Men's refuges and a ban on alcohol sponsorship of sports are the latest ideas from the Glenn Inquiry for tackling family violence.
A new report from the inquiry based on interviewing 26 former family violence perpetrators has found that half of them had to cut back or stop using alcohol and other drugs before they could stop being violent.
The report also recommends "dedicated houses for men" who have been ordered out of their homes for a few days under police safety orders to calm down after a domestic violence incident that was not serious enough for an arrest.
"The guys sometimes don't have somewhere to go," said report author Dr Michael Roguski, a criminologist.
"This provides an excellent mechanism to wrap around support and provide early intervention."
His report is one of a series commissioned by the inquiry founded by entrepreneur Sir Owen Glenn. The inquiry's final "blueprint" for tackling family violence is due late this month.
It comes two weeks after a ministerial forum on alcohol advertising and sponsorship chaired by former rugby league coach Graham Lowe reported to ministers on possible sponsorship restrictions.
The 25 men and one woman told Dr Roguski that alcohol "triggered the violence" and was a way to cope with problems such as financial stress.
"You start drinking more and you start conjuring up ghosts or whatever you want to call them. And you start taking it out on your partner," one man said.
Another said: "With alcohol, you don't know what you're doing."
The report found that almost all the perpetrators had been victims of family violence in their own childhoods.
"It was a learned response," Dr Roguski said.
One man told him: "My dad taught me a man is angry, aggressive, abusive, violent. That's the role model I grew up with. So I'm thinking, how are you supposed to be when you become a man? You don't want to look weak. You don't want to seem soft. Your reputation is everything."
Dr Roguski found that both this and the attitude to drinking were a kind of "distorted masculinity", and recommended banning alcohol sponsorship of sports, music and the arts. He found that the men stopped being violent only when they found other men who had been through similar experiences.
He recommended training former perpetrators and community leaders as "non-violence champions" who could be called in when police first attended a domestic incident and might order the perpetrator out for a few days.
Alcohol Healthwatch director Rebecca Williams said there were indications that Mr Lowe's ministerial forum may have recommended restrictions on alcohol sponsorship, possibly in line with a French law that bans broadcasting of alcohol brands and images.
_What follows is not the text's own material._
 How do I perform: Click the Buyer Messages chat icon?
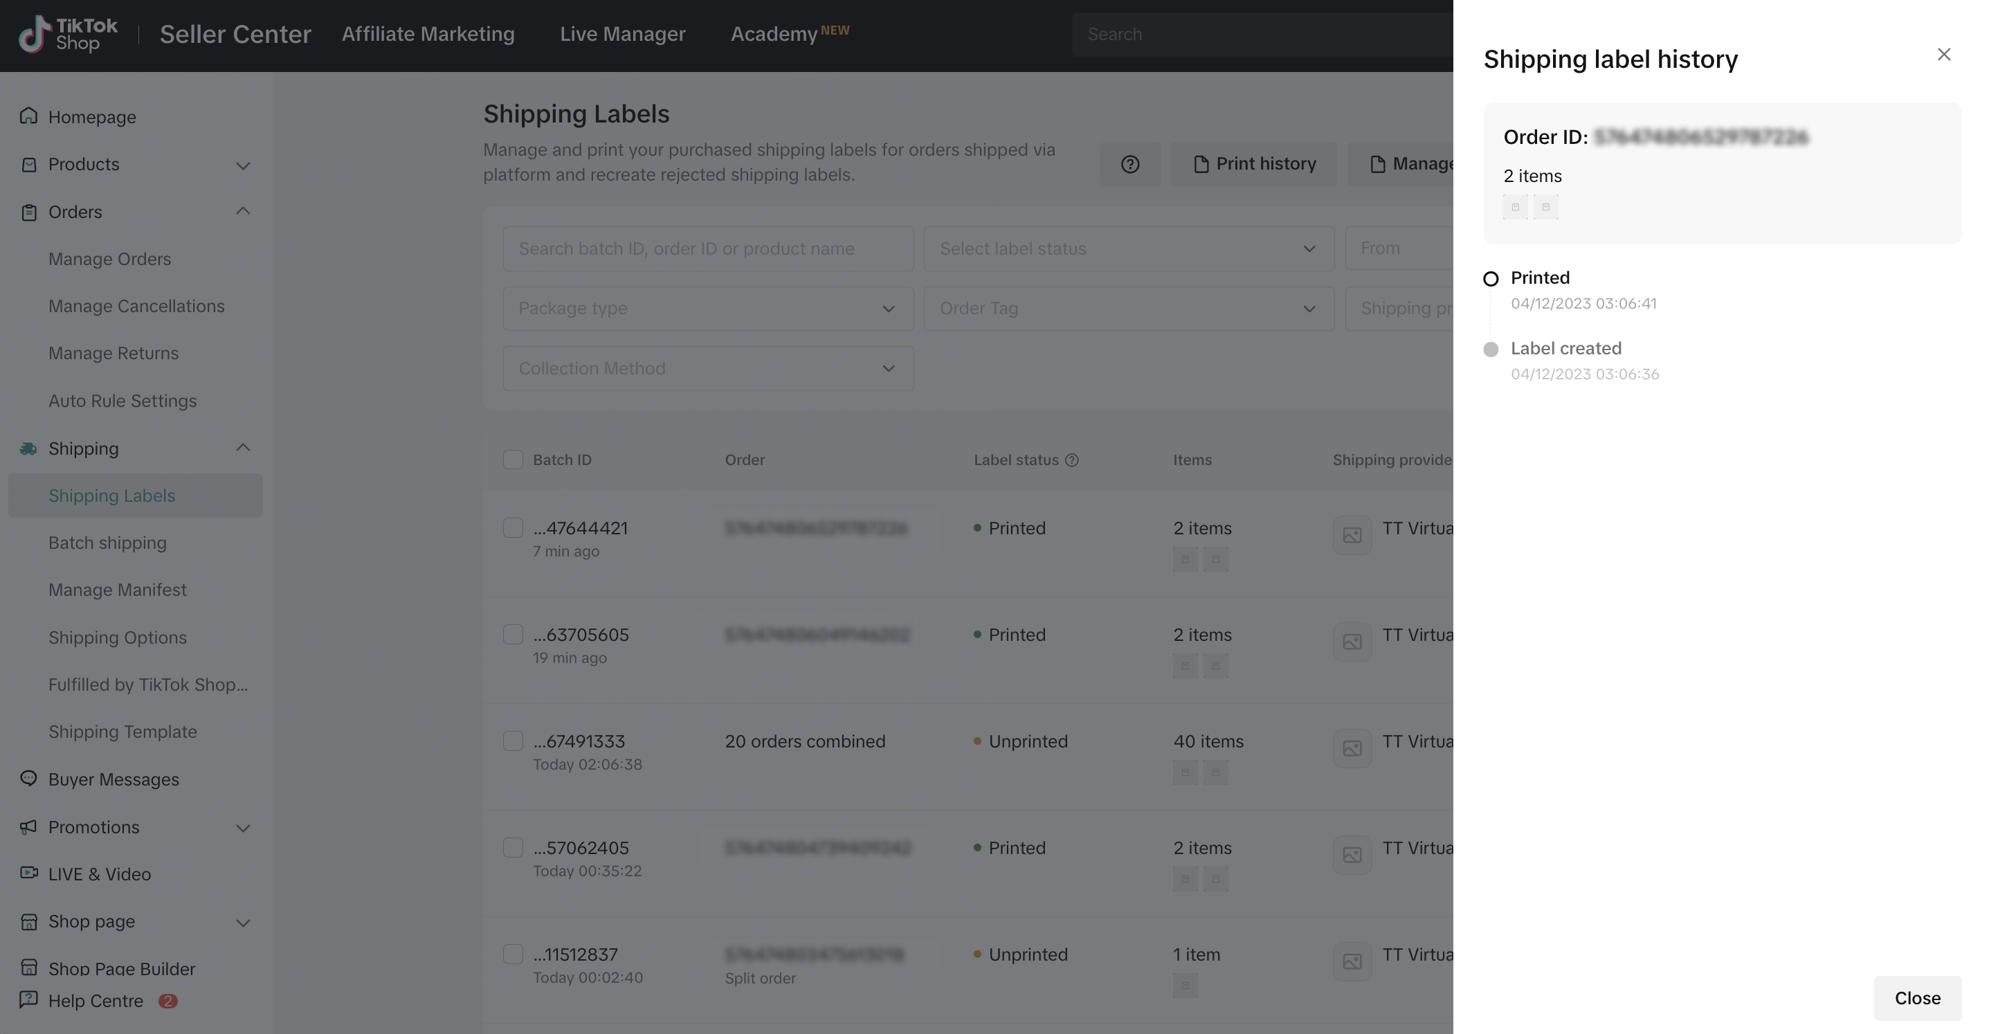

But Distilled Spirits Association chief executive Robert Brewer said the French law had not reduced harmful use of alcohol.
Justice Minister Amy Adams said a decision on when the report would be released and the Government's response was yet to be made.
What is this report based on?
Dr Michael Roguski interviewed 25 men and one woman who had perpetrated family violence. Most (14) were now over age 45; 18 were Maori.
What did it find?
Almost all (22) had been exposed to family violence themselves as children; they saw violence as normal for men and "don't want to look weak"; alcohol and other drugs stopped half of them from doing something about it until they "stumbled across" others who had stopped.
What does it recommend?
Banning alcohol sponsorship of sports; training former perpetrators and community leaders as "non-violence champions"; and connecting perpetrators with the champions as early as possible, for instance in houses for men issued with police safety orders.